I can only control my own actions, not the actions (and reactions) of others. I shouldn't expect love, I should just give it. Give it unconditionally, even if the person is underserving. Because that's how you love me, God. I never did anything to deserve your love, yet you gave everything for me.

I know that you will give me the love and the strength I need. I feel you pushing me, saying, "don't stop loving. Don't harden your heart. You have all the support you need from me. Trust in me to sustain you."

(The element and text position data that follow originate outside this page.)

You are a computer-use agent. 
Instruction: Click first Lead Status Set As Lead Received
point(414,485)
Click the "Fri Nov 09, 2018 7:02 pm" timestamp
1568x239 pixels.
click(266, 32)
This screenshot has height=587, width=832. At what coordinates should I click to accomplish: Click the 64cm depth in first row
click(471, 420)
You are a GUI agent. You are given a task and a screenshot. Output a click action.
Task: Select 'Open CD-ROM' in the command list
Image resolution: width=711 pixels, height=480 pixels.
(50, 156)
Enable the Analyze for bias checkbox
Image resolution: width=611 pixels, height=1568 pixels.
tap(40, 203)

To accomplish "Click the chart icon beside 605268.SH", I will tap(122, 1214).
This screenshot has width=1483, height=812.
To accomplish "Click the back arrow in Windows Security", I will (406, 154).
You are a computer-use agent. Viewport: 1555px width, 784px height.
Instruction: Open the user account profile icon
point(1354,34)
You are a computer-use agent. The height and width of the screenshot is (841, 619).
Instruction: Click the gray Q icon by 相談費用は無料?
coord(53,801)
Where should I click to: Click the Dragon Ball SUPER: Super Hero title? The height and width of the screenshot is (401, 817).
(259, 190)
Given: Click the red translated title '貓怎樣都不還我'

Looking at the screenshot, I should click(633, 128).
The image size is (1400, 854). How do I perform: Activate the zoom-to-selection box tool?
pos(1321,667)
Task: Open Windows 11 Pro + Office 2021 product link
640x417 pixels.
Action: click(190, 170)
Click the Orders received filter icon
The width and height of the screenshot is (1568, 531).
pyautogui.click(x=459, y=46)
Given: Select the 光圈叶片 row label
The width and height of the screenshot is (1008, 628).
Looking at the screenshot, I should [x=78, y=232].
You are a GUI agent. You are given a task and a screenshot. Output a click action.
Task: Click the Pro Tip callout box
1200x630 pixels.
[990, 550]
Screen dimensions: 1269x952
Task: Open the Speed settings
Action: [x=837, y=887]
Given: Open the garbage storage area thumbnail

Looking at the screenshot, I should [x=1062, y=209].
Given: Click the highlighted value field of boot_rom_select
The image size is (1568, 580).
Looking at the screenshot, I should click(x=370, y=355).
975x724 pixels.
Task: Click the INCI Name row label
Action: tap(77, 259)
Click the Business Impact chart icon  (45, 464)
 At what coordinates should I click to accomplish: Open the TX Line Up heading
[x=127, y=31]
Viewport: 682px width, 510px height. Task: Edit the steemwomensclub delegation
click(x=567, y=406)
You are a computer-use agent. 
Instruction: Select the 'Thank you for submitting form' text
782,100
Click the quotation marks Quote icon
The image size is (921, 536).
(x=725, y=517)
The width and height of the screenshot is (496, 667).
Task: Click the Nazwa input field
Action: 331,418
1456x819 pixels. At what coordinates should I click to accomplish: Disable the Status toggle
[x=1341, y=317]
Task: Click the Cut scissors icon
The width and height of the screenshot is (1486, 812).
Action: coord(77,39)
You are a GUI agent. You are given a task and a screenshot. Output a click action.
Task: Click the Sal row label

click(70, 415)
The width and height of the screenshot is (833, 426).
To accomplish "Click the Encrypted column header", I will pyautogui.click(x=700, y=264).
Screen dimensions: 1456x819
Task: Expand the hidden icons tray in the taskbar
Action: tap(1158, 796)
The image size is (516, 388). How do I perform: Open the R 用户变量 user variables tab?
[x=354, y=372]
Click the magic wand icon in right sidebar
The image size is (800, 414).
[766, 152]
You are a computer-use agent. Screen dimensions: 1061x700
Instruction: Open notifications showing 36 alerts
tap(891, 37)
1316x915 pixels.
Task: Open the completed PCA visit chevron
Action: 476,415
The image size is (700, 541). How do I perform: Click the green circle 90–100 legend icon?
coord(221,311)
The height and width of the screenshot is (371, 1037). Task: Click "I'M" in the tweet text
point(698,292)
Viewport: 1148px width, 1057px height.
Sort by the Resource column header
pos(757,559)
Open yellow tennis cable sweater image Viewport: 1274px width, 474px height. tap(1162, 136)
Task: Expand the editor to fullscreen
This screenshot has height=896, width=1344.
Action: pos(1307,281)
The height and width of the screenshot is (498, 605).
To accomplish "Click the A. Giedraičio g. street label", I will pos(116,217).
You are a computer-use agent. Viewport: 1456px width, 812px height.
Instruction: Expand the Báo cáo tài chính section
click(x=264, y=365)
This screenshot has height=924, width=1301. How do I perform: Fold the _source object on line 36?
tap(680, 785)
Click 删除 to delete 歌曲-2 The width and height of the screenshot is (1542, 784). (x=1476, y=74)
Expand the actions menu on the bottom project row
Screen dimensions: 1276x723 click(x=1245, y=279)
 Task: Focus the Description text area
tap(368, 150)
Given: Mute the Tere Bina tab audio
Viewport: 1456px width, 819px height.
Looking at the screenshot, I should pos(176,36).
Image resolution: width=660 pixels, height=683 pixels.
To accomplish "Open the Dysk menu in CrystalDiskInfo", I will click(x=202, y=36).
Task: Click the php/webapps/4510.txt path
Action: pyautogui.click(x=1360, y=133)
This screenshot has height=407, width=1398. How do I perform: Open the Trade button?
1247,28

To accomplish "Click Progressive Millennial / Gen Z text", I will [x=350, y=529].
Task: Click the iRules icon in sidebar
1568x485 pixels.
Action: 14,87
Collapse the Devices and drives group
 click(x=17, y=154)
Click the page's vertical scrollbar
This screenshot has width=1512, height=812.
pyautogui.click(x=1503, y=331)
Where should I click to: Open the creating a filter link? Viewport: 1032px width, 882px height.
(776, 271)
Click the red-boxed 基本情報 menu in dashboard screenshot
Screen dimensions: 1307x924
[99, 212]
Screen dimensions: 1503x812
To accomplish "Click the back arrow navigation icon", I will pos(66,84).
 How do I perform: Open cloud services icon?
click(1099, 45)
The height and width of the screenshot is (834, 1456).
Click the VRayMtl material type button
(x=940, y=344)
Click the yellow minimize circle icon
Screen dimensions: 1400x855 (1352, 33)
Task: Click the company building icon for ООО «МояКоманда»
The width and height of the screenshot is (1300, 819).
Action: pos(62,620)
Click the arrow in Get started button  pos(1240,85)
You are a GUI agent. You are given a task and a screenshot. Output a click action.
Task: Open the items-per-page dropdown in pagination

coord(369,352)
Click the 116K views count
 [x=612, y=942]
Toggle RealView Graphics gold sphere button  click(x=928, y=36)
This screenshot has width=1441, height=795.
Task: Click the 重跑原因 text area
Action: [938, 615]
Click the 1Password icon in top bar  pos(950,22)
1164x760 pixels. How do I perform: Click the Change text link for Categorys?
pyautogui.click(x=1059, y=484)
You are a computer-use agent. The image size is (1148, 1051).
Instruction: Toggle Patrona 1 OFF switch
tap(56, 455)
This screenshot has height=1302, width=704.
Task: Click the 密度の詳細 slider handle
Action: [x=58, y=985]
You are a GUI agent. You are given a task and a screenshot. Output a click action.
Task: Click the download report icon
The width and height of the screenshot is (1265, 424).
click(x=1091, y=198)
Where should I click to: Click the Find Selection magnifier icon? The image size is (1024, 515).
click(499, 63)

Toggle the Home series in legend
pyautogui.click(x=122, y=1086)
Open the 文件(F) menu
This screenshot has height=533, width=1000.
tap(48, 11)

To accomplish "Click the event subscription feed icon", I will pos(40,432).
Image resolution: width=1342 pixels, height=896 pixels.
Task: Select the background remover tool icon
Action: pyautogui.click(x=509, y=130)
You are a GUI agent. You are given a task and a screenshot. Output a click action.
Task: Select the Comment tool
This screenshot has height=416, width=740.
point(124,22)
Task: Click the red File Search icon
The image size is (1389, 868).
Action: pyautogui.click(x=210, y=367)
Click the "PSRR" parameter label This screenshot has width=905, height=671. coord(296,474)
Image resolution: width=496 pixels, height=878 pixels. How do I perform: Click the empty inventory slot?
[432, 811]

Now what does this all mean practically for me today? Well I guess I should talk more openly to the people around me about what's going on with me. I should be present to them, share my voice with them. I shouldn't withhold this important part of myself I assume they won't be supportive. I should also not assume this topic is off-limits and taboo in this Christian environment. I should share myself and be vulnerable--without having an agenda. I shouldn't be trying to change their minds. All I can do is open the door to this conversation and not be bitter if they aren't ready to come in.
 


Saturday, December 7, 2013

Feeling Alone



Being a bisexual Christian often makes me feel hopelessly alone.
Most of my straight friends simply cannot relate to my experience. They are not conscious of their privileges because they are not part of the minority. Meanwhile, I think about my minority status all the time.
My gay friends often find it confusing that I openly admit to being attracted to both men and women—like I’m not gay enough for them or something.
My gay friends also find my Christianity confusing sometimes. I always feel like they think I am kind of crazy, maybe even some undercover-straight Christian intent on straightening them out.
My fellow queer Catholic friends often use language that excludes bisexuals. They talk all the time about the need for the church to accept their “gay and lesbian” parishioners, even adding in “transgender” as an afterthought. Bisexuals don’t even get an afterthought mention 90% of the time.
Some of my more conservative Christian friends have not figured out how they should respond to my orientation. They are timid in their words when we talk about it, afraid to say the wrong thing, hurt my feelings, or damage our friendship.
My sister told me that she thought acting on my same-sex attraction would be unhealthy for my spiritual life, bringing me further away from God through sin.
I long for the company of someone who shares my experience. How will I find a Christian who loves my queerness? How will I find a queer who loves my Christianity and my bi-dentity? How will I find another Bi Christian?
All I know is that God is the only one who really understands me. Yet I reject Him every time I whine about not being in a relationship. My relationship with God is all I really need, and until I understand and accept that truth, any relationship I have will fail. I need to not idolize my future partner because if I do I will be disappointed by their inability to be perfect. Only God can be my idol.
I am humble enough to acknowledge that I cannot go through this life alone. Despite my earnest efforts to develop meaningful relationships, I still feel alone. Ah, but that’s just how I feel. I am not alone. I have so many friends and family who love me. I am blessed with a community of Christians who rejuvenate my faith. I have a beautiful community of LGBT friends who support me. And--I’ve got perfect company in my God. All I have to do is let him in and I will never have to feel alone.